3

I'm stuck with this problem quite a while and probably making it bigger than really it is. I will try to simplify it.

I'm using pyspark and data frame functions along my code.

I already have a df as:

+--+-----+---------+
|id|col1 |col2     |
+--+-----+---------+
|1 |Hello|Repeat   |
|2 |Word |Repeat   |
|3 |Aux  |No repeat|
|4 |Test |Repeat   |
+--+-----+---------+

What I want to achieve is to repeat the df's rows when col2 is 'Repeat' increasing col1's values in value+1.

+--+-----+---------+------+
|id|col1 |col2     |col3  |
+--+-----+---------+------+
|1 |Hello|Repeat   |Hello1|
|1 |Hello|Repeat   |Hello2|
|1 |Hello|Repeat   |Hello3|
|2 |Word |Repeat   |Word1 |
|2 |Word |Repeat   |Word2 |
|2 |Word |Repeat   |Word3 |
|3 |Aux  |No repeat|Aux   |
|4 |Test |Repeat   |Test1 |
|4 |Test |Repeat   |Test2 |
|4 |Test |Repeat   |Test3 |
+--+-----+---------+------+

My first approach was to use withColumn operator to create a new column with udf's help:

my_func = udf(lambda words: (words + str(i + 1 for i in range(3))), StringType())
df = df\
    .withColumn('col3', when(col('col2') == 'No Repeat', col('col1'))
                            .otherwise(my_func(col('col1'))))

But when I evaluate this in a df.show(10,False) it's throw me an error.
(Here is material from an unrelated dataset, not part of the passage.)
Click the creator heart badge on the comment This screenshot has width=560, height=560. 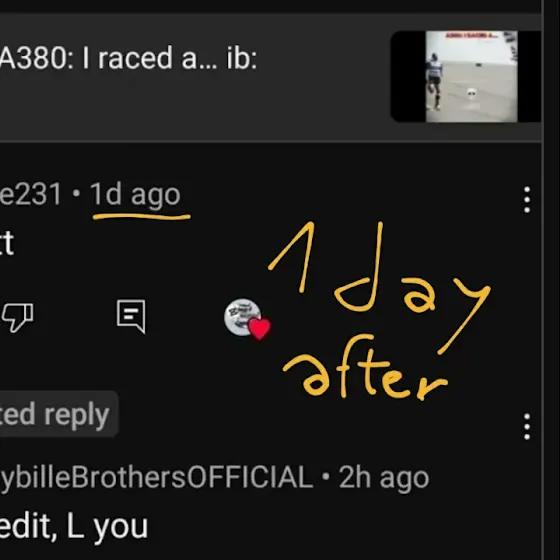[247, 319]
My guessing is because I just can't create more rows with withColumn function in that way.

So I decide to go for another approach with no success also. Using a rdd.flatMap:

test = df.rdd.flatMap(lambda row: (row if (row.col2== 'No Repeat') else (row.col1 + str(i+1) for i in range(3))))
print(test.collect())

But here I'm losing the df schema and I can not throw out the full row on the else condition, it only throw me the col1 words plus it's iterator.

Do you know any proper way to solve this?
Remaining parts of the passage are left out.